Point Lepreau shutdown extended for additional repairs
Work on heat transport system means nuclear generating station will miss production targets again
An unscheduled shutdown of the Point Lepreau nuclear generating station that was supposed to last two weeks has been extended to 25 days, according to NB Power.
The utility says a problem unrelated to a refuelling issue that caused the shut down is taking extra time to fix.
"Repairs have been made to the fuelling machine which originally caused the outage," it said in a statement on Wednesday.
"Additional work to the heat transport system has emerged that is most effectively completed while off-line. This work is underway and should be completed by the end of week."
Lepreau's heat transport system has been quietly causing concern at the plant for several months. Two of four giant 9,000 horsepower pumps that move heat from the reactor to boilers where it's used to create steam and generate electricity developed problems with internal seals late last fall.
The problem was not considered serious enough to force a mid-winter shutdown of the plant, but when the station's refuelling machine jammed in March, a decision was made to fix both problems. It's the heat pump repairs that have taken longer than expected.
Lepreau has run into a series of issues since coming back online in late November of 2012 and has missed production targets each year since.

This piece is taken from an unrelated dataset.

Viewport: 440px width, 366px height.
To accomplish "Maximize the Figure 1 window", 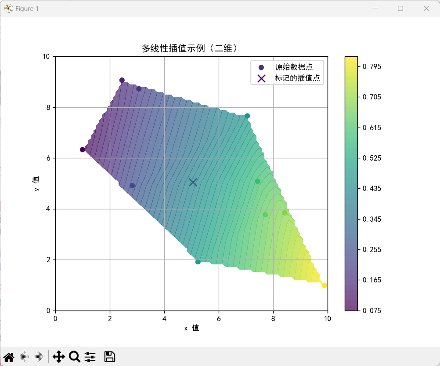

In the last two fiscal years, it was budgeted to produce at a combined 87.5 per cent capacity, but ran closer to 78 per cent instead. The utility has said each one per cent loss in production costs it $4 million per year.
This year, for the first time since the refurbishment concluded, the utility had hoped to operate Lepreau trouble free and budgeted for it to run at 97 per cent capacity.
But the current shut down, which will have the plant sitting idle for the first 12 days of the year, has already put that target out of reach.